Saúl será el primero de los reyes de Israel. Mozo imponente por estatura y por fuerza. De la tribu más pequeña, la de Benjamín. Los caminos del Señor son muy raros. Porque se le extraviaron unas burras a su padre, fue enviado lejos con uno de los criados para buscarlas. Cruzaron serranías y atravesaron comarcas. Cuando Samiel vio a Saúl, el Señor le avisó. Este es el hombre de quien te hablé; ese regirá a mi pueblo. Saúl buscaba un vidente que le dijera el paradero de las burras. Y encontró a Samuel, quien se lo llevó consigo al altozano. Tomó la aceitera y derramó aceite sobre la cabeza, y lo besó. Con la acción, pronunció las palabras: ¡El Señor te unge, tú regirás el pueblo del Señor!
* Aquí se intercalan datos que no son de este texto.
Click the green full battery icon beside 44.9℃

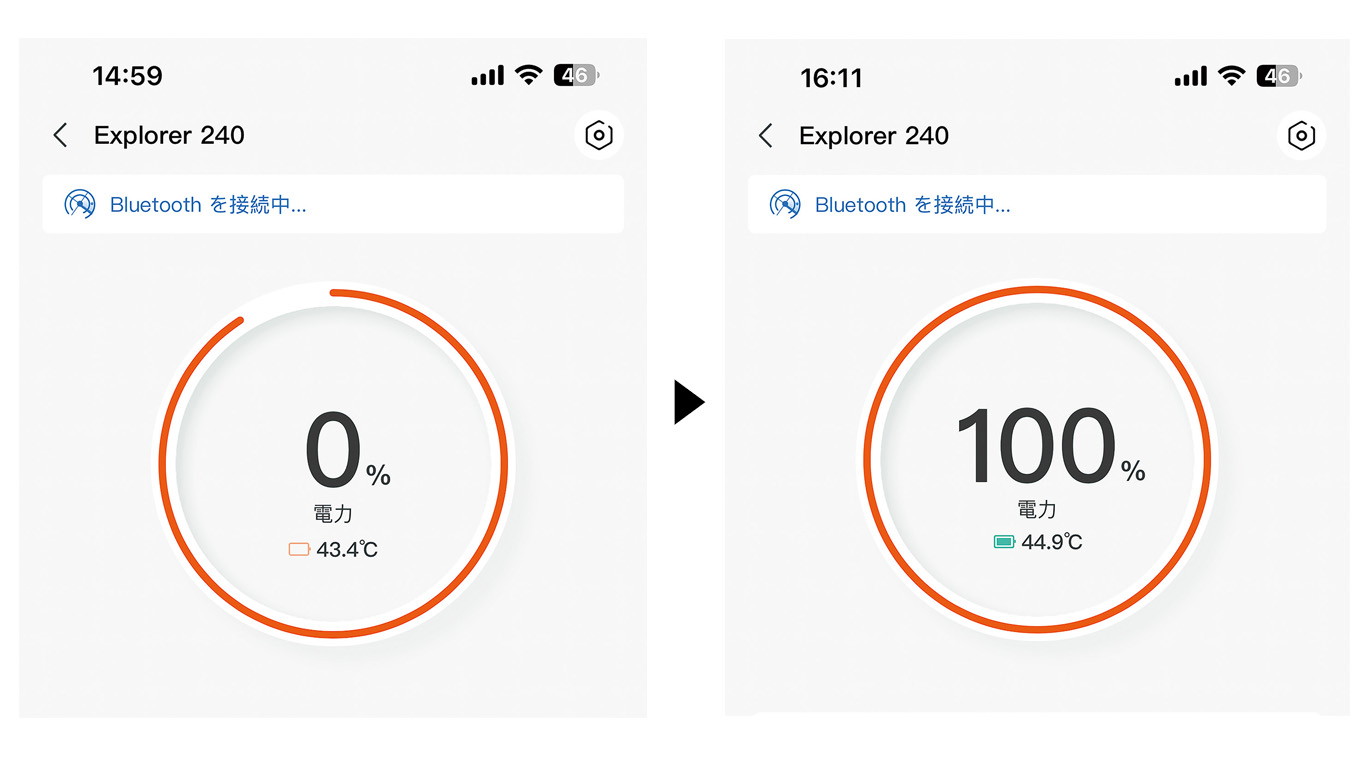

También acá palabra y acción. Ambas de parte del Señor. Signo de la realeza a la que le destina el Señor. Mas signo corporal donde los haya: palabras de bendición y ungimiento con aceite. Signo sacramental. Comprendemos, así, cómo en nosotros se da cumplimiento de esto que aquí se significa. Porque la feliz noticia de Dios se hace para nosotros feliz noticia del Hijo de Dios. Y las palabras junto a las acciones de Jesús son sacramento de salvación para nosotros. Además, esta signación se le ofrece a Saúl por medio del elegido de Dios, Samuel. Cuando leemos esta narración desde nuestra búsqueda de Cristo, Jesús, comprendemos que aquí se nos ofrece la imagen de nuestra propia signación. También la palabra del sacerdote, de parte de Dios, junto al ungimiento con el aceite, nos hace sus seguidores. Desde ahora, por la fe, fe en él, también nosotros somos reyes y sacerdotes.
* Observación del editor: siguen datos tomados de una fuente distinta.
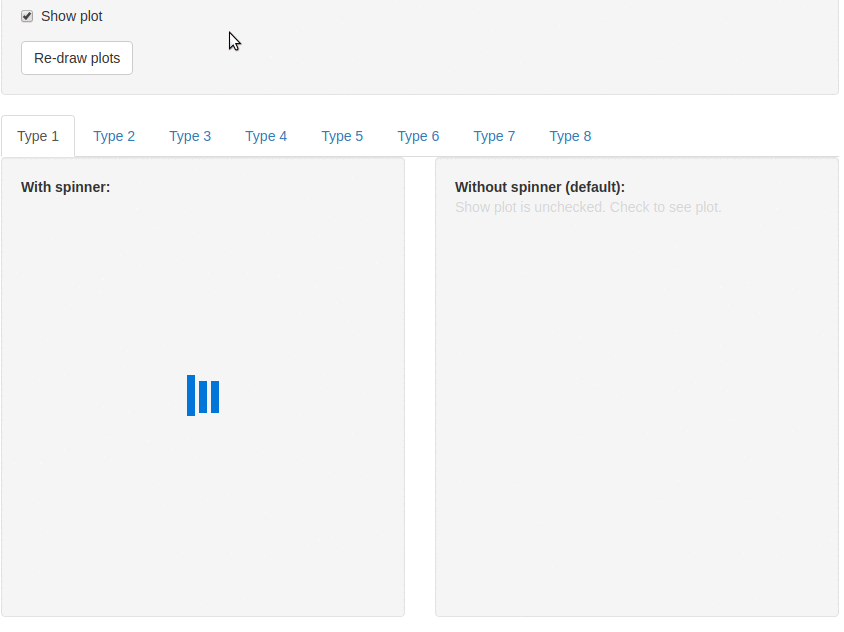
Task: View the Type 8 tab
Action: point(570,136)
Por eso, nosotros, también reyes, nos alegramos de la fuerza del Señor. Nos ha concedido el deseo de nuestro corazón. No como el del leproso curado, que no vivió de la fe, sino la de apóstoles y discípulos, que sí viven de ella. Hasta el punto de que nuestro deseo es el suyo, y su deseo es el nuestro. Pasmoso comercio. Convivimos, por la fe, en un único deseo.

Admirable la escena de la conversión de Leví, el de Alfeo. Fue Jesús quien lo vio sentado en su mostrador de los impuestos. Hombre perdido, pues, donde los hubiere. Pero Jesús pone en él su mirada y le dice una sola palabra. Sígueme. Se levantó y lo siguió. Fue invitado a su mesa con sus discípulos y otros recaudadores y gentes de mala fama.
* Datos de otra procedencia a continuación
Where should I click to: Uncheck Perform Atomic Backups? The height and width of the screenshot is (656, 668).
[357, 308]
Parece que Jesús busca siempre esas gentes torcidas. O menesterosos o gentes pecadoras. Como ahora, pecadores públicos. Letrados fariseos espían, una vez más. Y ven lo obvio, por lo que increpan a los discípulos. Come con pecadores. Ni siquiera se atreven a decírselo a Jesús. Pero les oyó. Los pecadores son los que necesitan de él. A ellos es a los que ha venido a llamar. Sólo ellos son capaces de la fe en él. Solo ellos pueden poner su confianza en él. Sólo ellos hacen que su deseo sea el mismo de Jesús. Sólo ellos pueden intercambiar su deseo con el de Jesús.

¿A qué ha venido, pues? A ungirnos con el óleo de la esperanza, perdonándonos nuestros pecados, para la vida eterna. Por eso, el feliz anuncio de Dios que él nos propone se va convirtiendo para nosotros en feliz anuncio de Jesucristo, el Hijo de Dios. Se nos ofrece de este modo el sacramento de la vida eterna. La fe, así, nos alcanza el perdón y la vida futura.